Wechselseitigkeit der Funktionen von Markt und Staat in der Sozialen Marktwirtschaft
Posted by berliner 0 Comments„So viel Markt wie möglich, so viel Staat wie nötig“. Dieses Credo des Bundeswirtschaftsministers von 1966 bis 1972, Karl Schiller, beschreibt den Balance-Akt der Sozialen Marktwirtschaft zwischen den Kräften von Markt und Staat am besten. In einer marktwirtschaften Volkswirtschaft, auch in einer Sozialen Marktwirtschaft, ist der Markt das Koordinationsinstrument. Die Individuen koordinieren ihre Handlungen über die Märkte, und nur wenn diese Zusammenarbeit mittels Wettbewerb, Angebot und Nachfrage zu unerwünschten Ergebnissen führt, dann soll der Staat als Akteur in die Wirtschaft eingreifen. Der zentrale Koordinationsmechanismus, der auf den Märkten den Ausgleich von Angebot und Nachfrage herstellt, ist der Preismechanismus. Er spielt eine zentrale Rolle für das Verständnis von Märkten und vermittelt wichtige Informationen zur Koordinierung von Wirtschaftsplänen. Er ist für die Wirtschaftssubjekte der wichtigste Index, um Trends auf den Märkten erkennen zu können.

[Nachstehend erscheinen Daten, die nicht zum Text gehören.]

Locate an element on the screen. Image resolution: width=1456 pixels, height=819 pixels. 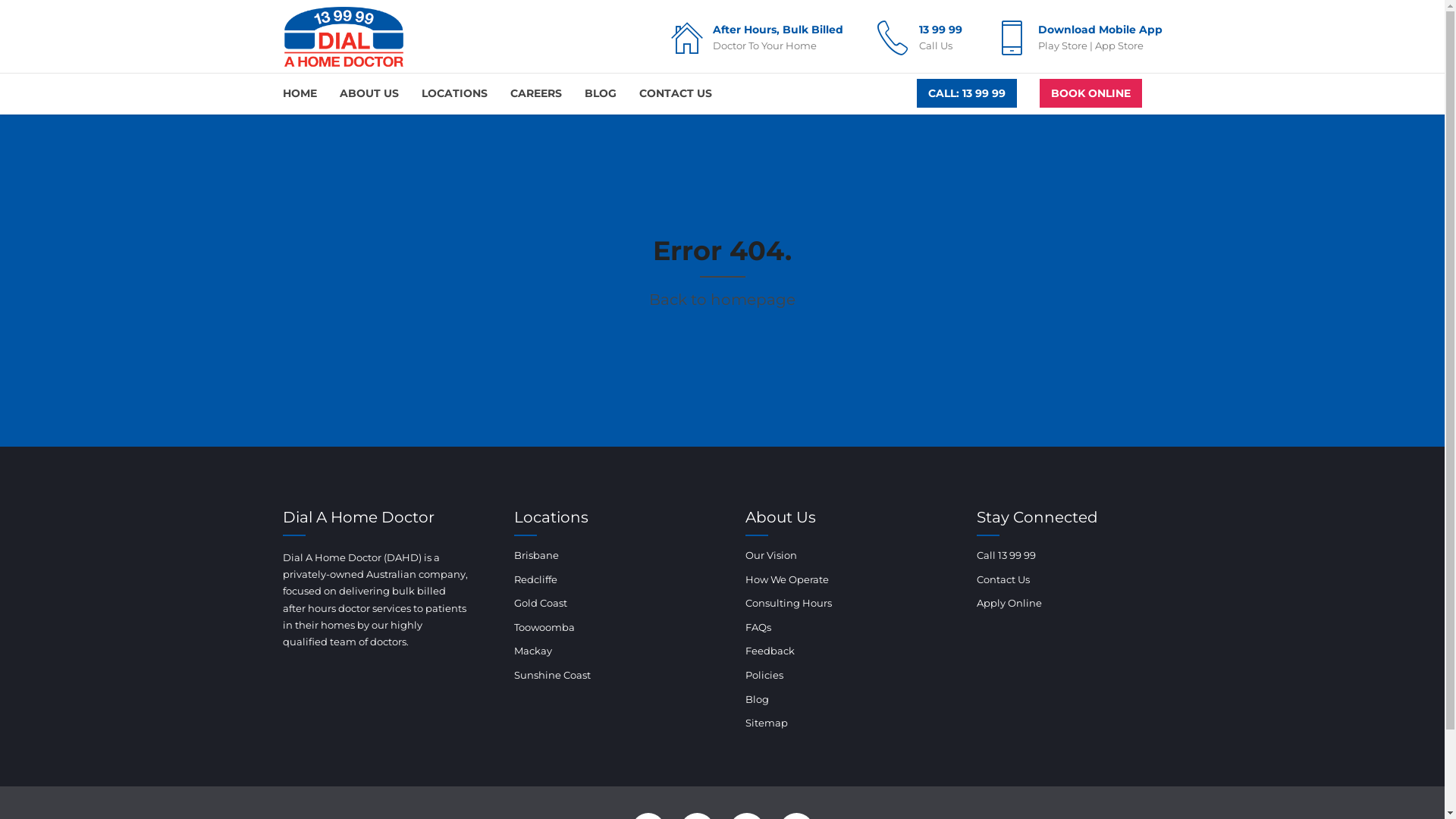
'CONTACT US' is located at coordinates (673, 93).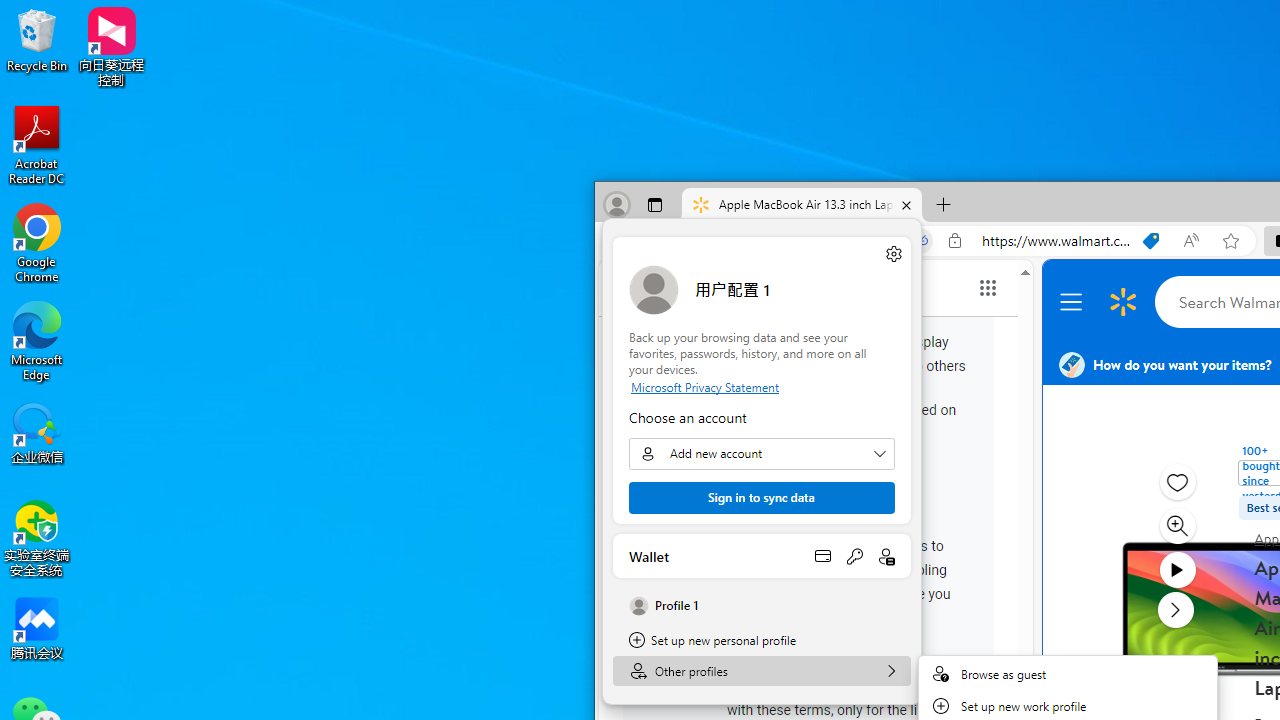 The width and height of the screenshot is (1280, 720). Describe the element at coordinates (761, 640) in the screenshot. I see `'Set up new personal profile'` at that location.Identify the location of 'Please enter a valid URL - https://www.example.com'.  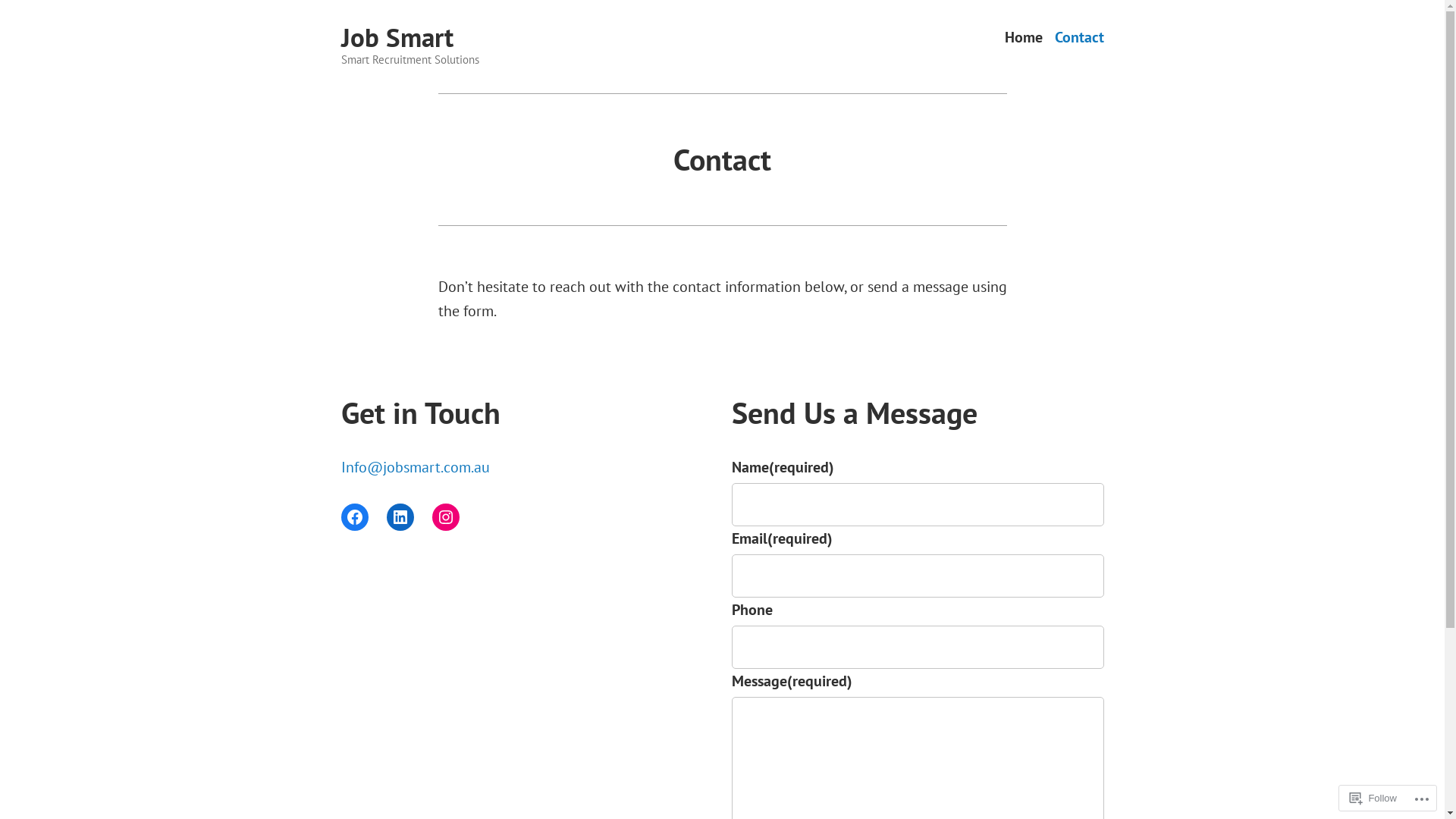
(916, 647).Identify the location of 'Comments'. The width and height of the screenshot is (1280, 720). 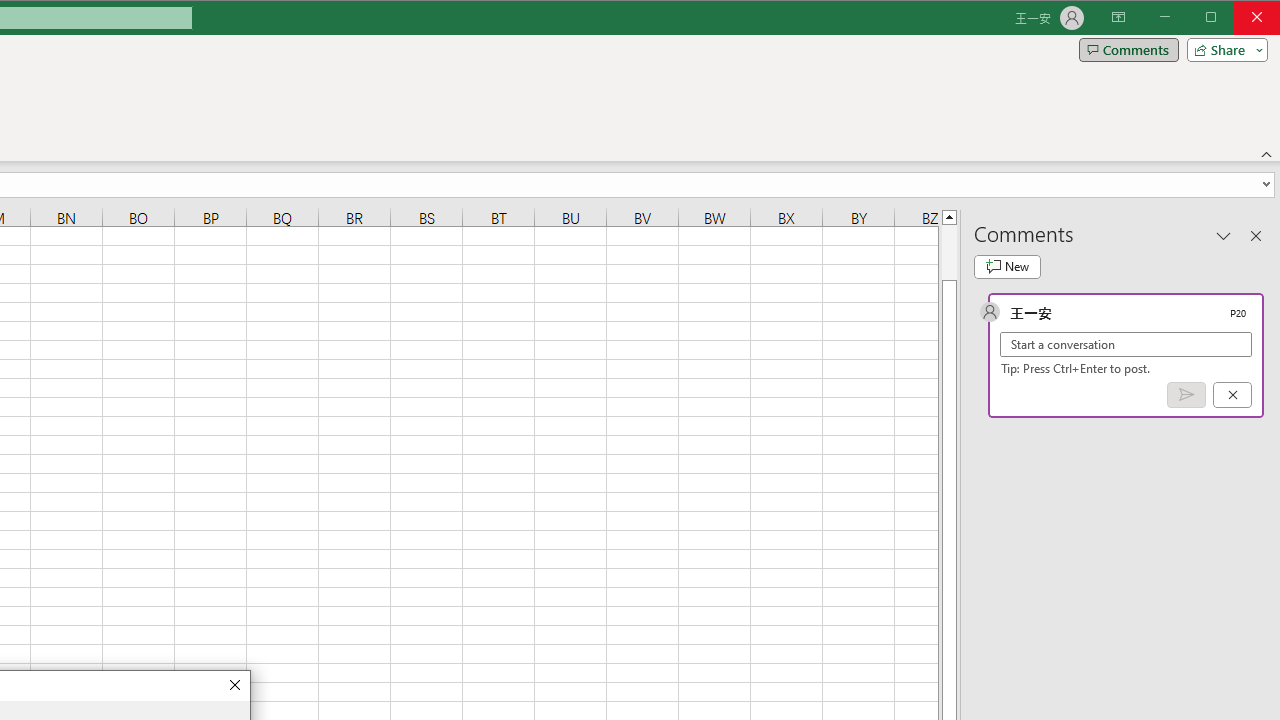
(1128, 49).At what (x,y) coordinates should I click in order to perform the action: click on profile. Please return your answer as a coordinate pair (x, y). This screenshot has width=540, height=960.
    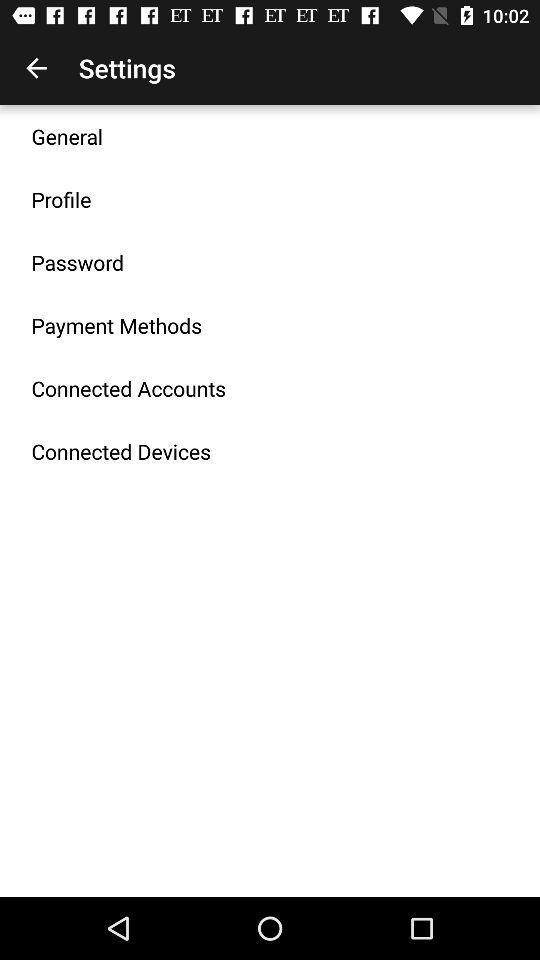
    Looking at the image, I should click on (61, 199).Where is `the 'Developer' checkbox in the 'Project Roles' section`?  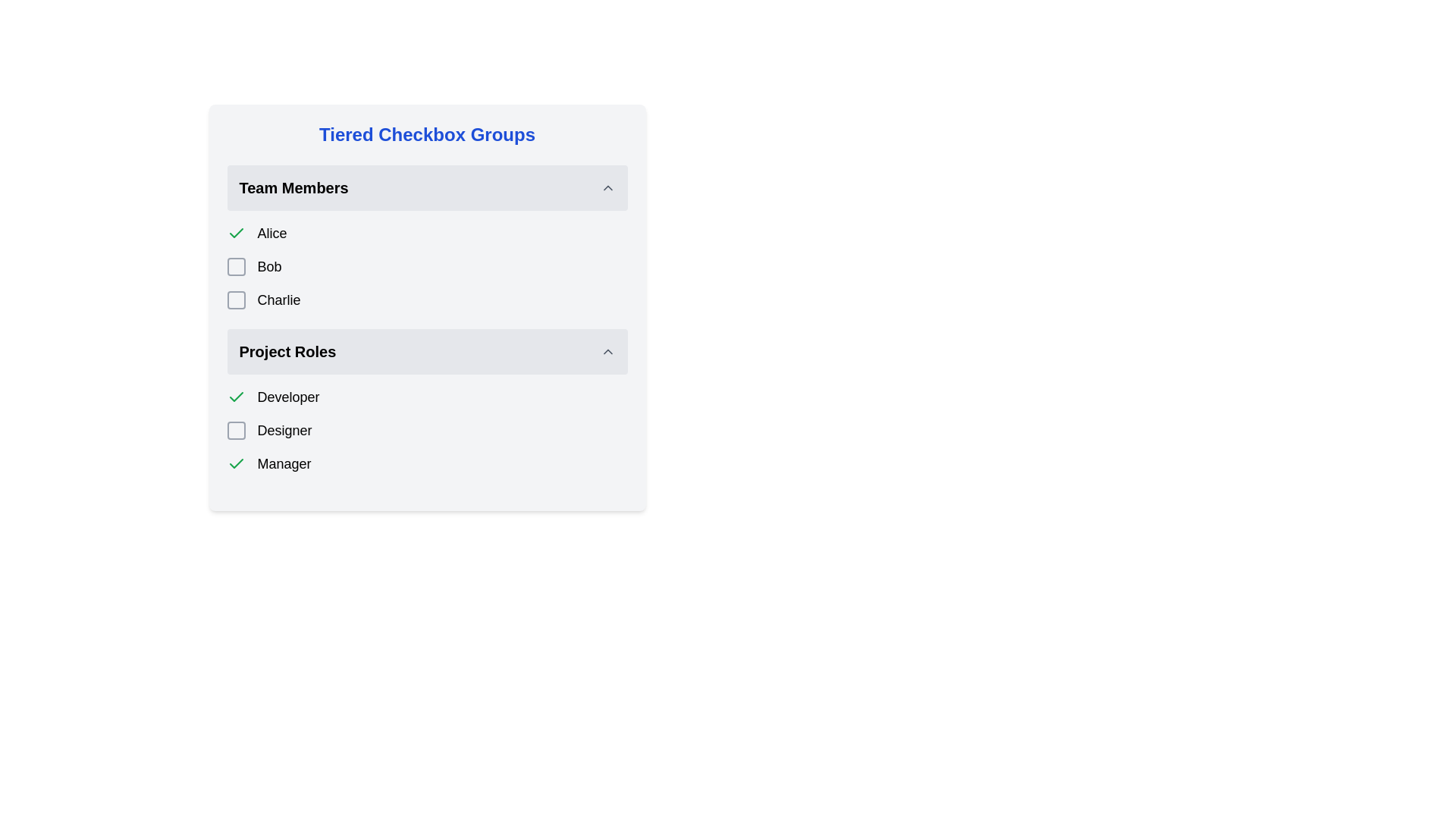
the 'Developer' checkbox in the 'Project Roles' section is located at coordinates (426, 397).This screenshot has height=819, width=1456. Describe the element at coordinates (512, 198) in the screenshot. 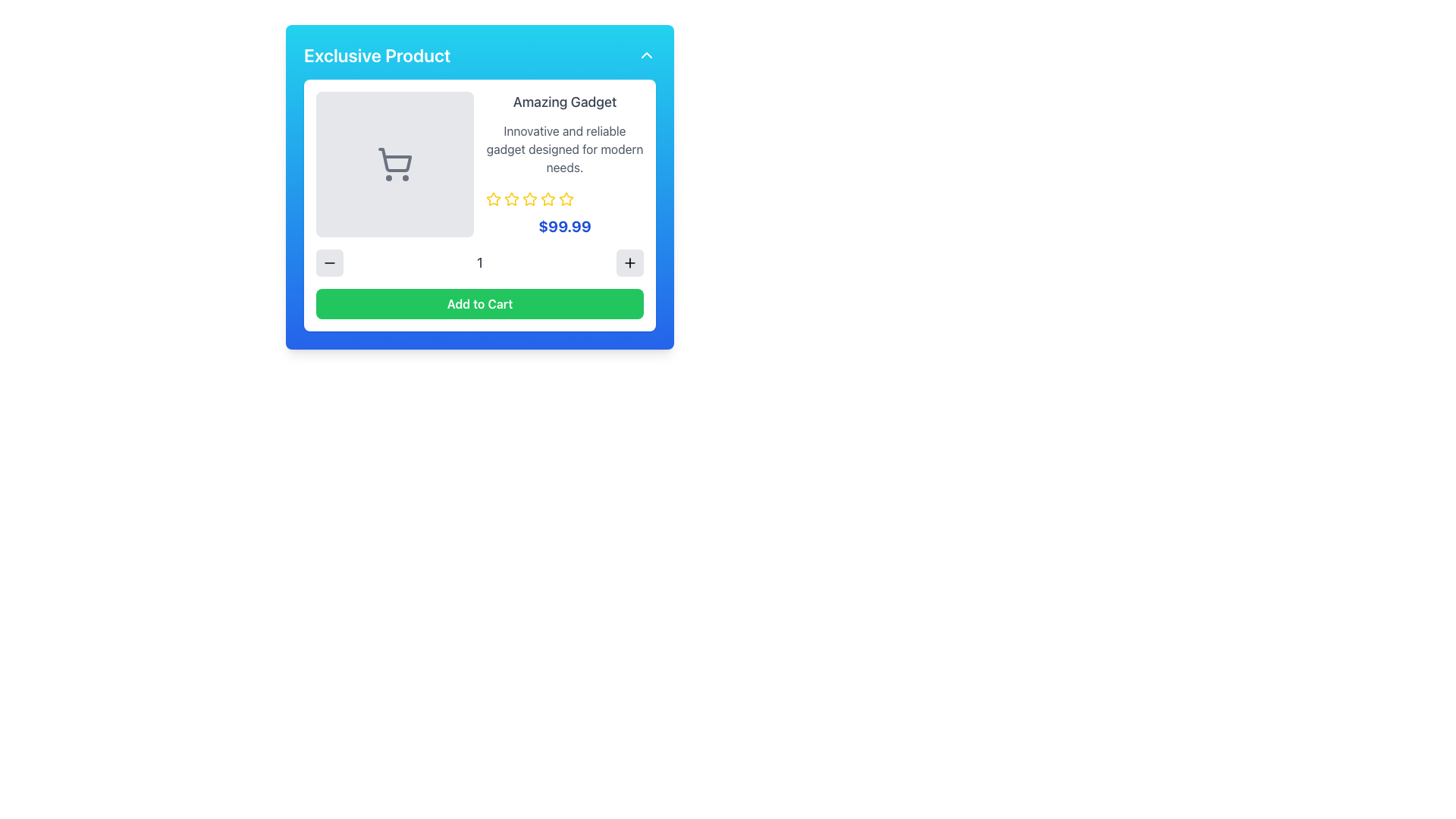

I see `the second star icon in the horizontal row of five star icons, which has a golden yellow color and a hollow center` at that location.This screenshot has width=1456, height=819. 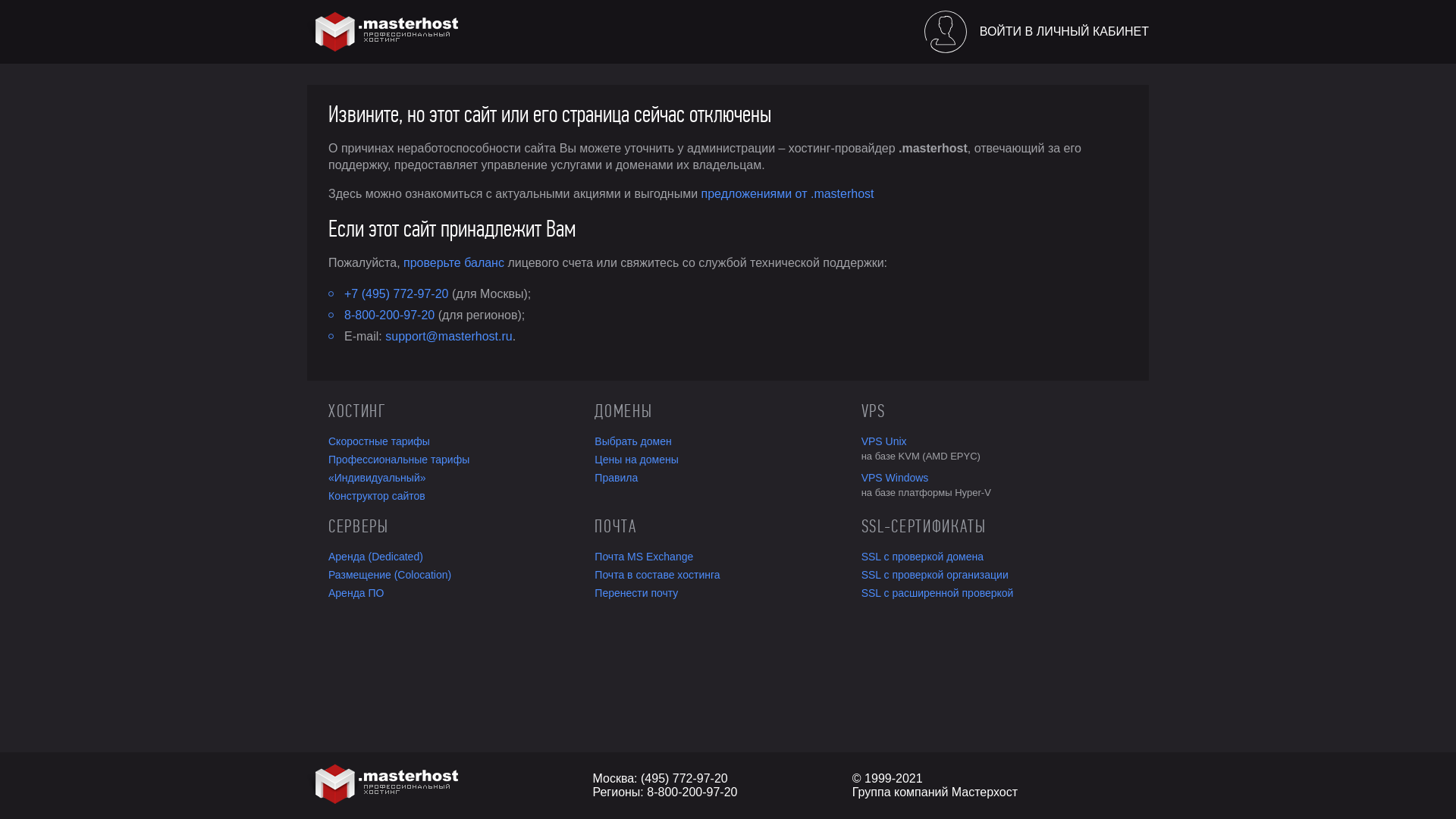 I want to click on 'support@masterhost.ru', so click(x=447, y=335). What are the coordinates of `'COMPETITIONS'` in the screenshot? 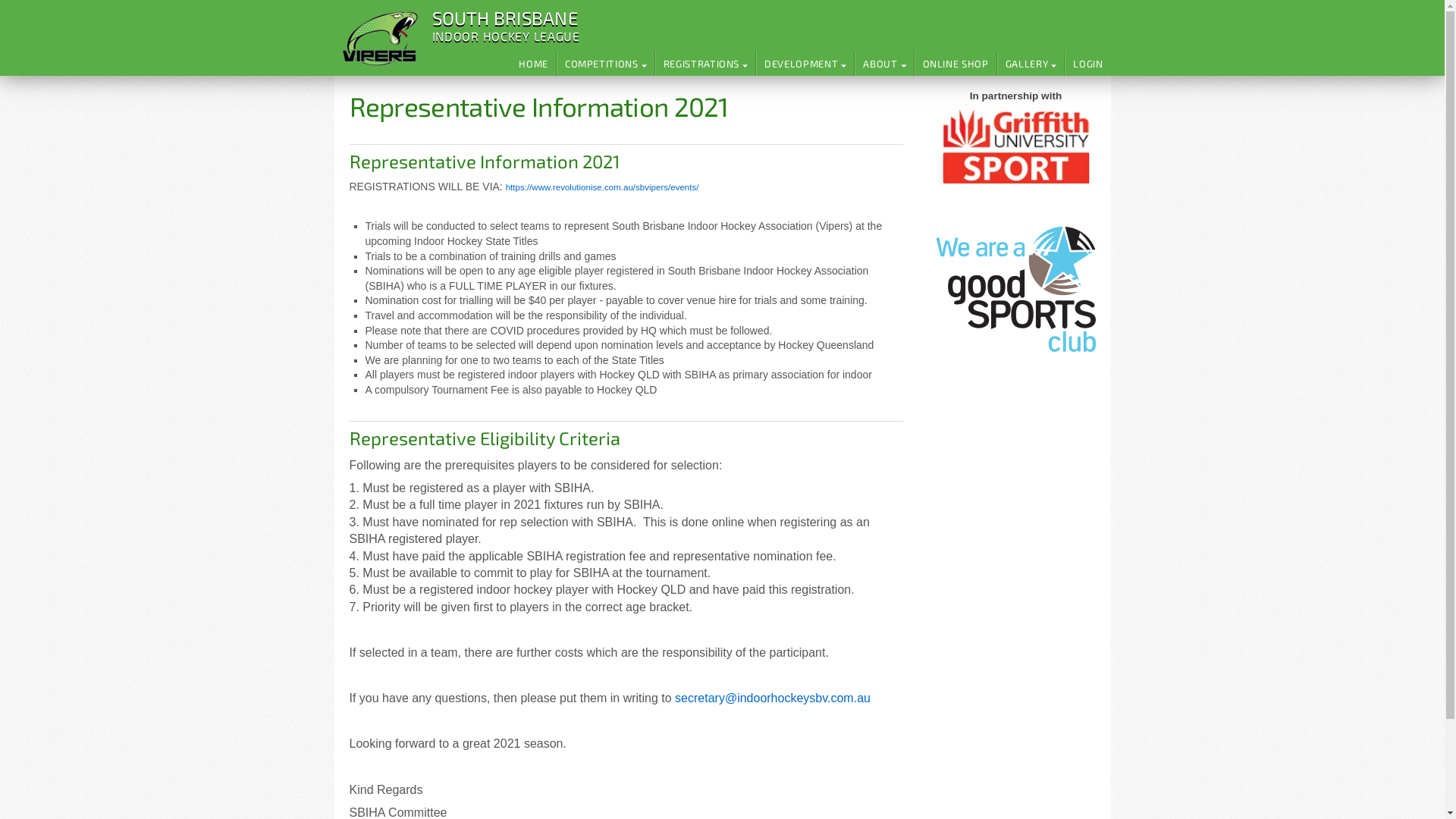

Laut Adam Smith hat das Streben nach individueller Bedürfnisbefriedigung den größten Nutzen für die Gesellschaft insgesamt zur Folge. Die „Unsichtbare Hand des Marktes“ mache das Eingreifen des Staates unnötig. Die Realität der Märkte hat allerdings seit dieser Aussage des 18. Jahrhunderts anderes gezeigt. Die fatale Weltwirtschaftskrise der späten 1920er-Jahre haben das notwendige regulierende Eingreifen des Staates ebenso deutlich gemacht, wie die derzeitige weltweite Finanzkrise, die seit 2003 schwelt. Denn Märkte allein können nicht zu einer Einkommensverteilung führen, die von allen als sozial gerecht empfunden werden kann. Die Bedrohung des Sozialen Friedens und der Sozialen Gerechtigkeit ist damit in Gefahr. In der Sozialen Marktwirtschaft wird dieser Aspekt aufgegriffen. Dem Staat wird ein gewisses Eingriffsrecht in die Belange der Wirtschaft eingeräumt. Während der Markt so beispielsweise viele Allokationsaufgaben am idealsten durchführen kann, versagt er bei den öffentlichen Gütern. Der Staat greift also ordnungspolitisch zum Schutz sozial Schwacher oder der natürlichen Umwelt ein, da deren Schutz durch den Markt nicht gewehrleistet ist.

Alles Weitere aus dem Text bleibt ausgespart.